Menariknya, sebagian besar tulisan di bagian Expertise Notes dan GPR Experience awalnya dimuat dalam rubrik “GPR Corner” di Majalah Prasetya, media bulanan yang diterbitkan oleh Bagian Materi dan Komunikasi Pimpinan Biro Adpim. Tulisan-tulisan tersebut dikumpulkan dari edisi Juli 2024 hingga Januari 2025, lalu dikurasi dan dikembangkan menjadi satu buku utuh.
Di sisi lain, buku ini juga digunakan oleh Biro Administrasi Pimpinan sebagai bentuk pengenal kelembagaan. Ketika buku ini diberikan kepada tamu, mitra, atau pihak eksternal, bukan hanya informasi yang dibagikan tetapi juga kesan yang ditanamkan. Buku ini menjadi simbol bahwa Biro Adpim sebagai humas pemerintah provinsi tidak hanya aktif secara teknis, tetapi juga produktif secara intelektual. Inilah produk informasi kreatif yang sekaligus memancarkan citra institusi yang berpikir dan bergerak dengan visi.
Lewat Inspirasi Humas Jatim, Biro Adpim menunjukkan bahwa diplomasi kelembagaan bisa dilakukan dengan cara yang tenang, reflektif, namun kuat. Buku ini bukan sekadar karya tulis, ia adalah narasi reputasi yang hidup, yang bisa dibaca, dibagikan, dan dikenang.
Mari Menulis Buku
Menulis buku kelembagaan bukan tentang mencari pujian.

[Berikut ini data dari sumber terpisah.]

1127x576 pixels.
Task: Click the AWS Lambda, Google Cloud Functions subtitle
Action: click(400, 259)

Ia adalah tanggung jawab moral dan historis. Organisasi yang baik tidak hanya meninggalkan angka dan grafik, tetapi juga narasi dan makna. Karena itulah, buku menjadi medium yang sangat layak dihidupkan kembali di tengah praktik komunikasi kelembagaan masa kini.

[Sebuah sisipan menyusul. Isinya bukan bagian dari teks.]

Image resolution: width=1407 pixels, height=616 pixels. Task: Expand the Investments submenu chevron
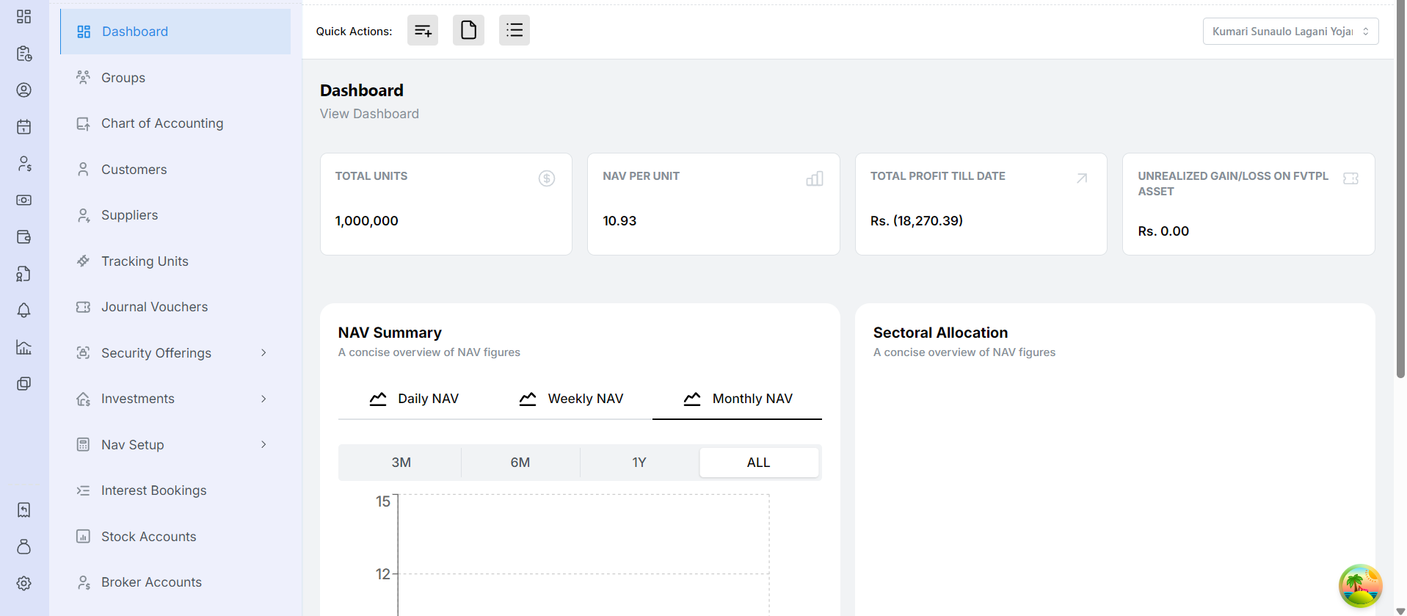coord(263,399)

Reputasi bukan sekadar hasil dari pencitraan. Ia lahir dari konsistensi, integritas, dan cara organisasi merawat cerita tentang dirinya sendiri. Buku adalah cara paling beradab untuk memperkenalkan organisasi kepada publik, dan pada saat yang sama, menjadi warisan untuk generasi berikutnya.
Karena itu, jika organisasi Anda ingin dikenang tidak hanya karena programnya, tetapi juga karena nilainya; tidak hanya karena pencapaiannya, tetapi juga karena pemikirannya, maka mulailah menulis. Dokumentasikan gagasan, rekam perjalanan, dan terbitkan buku. Karena saat Anda memberikan sebuah buku, anda tidak sedang membagikan kertas, tapi anda sedang menitipkan nama baik.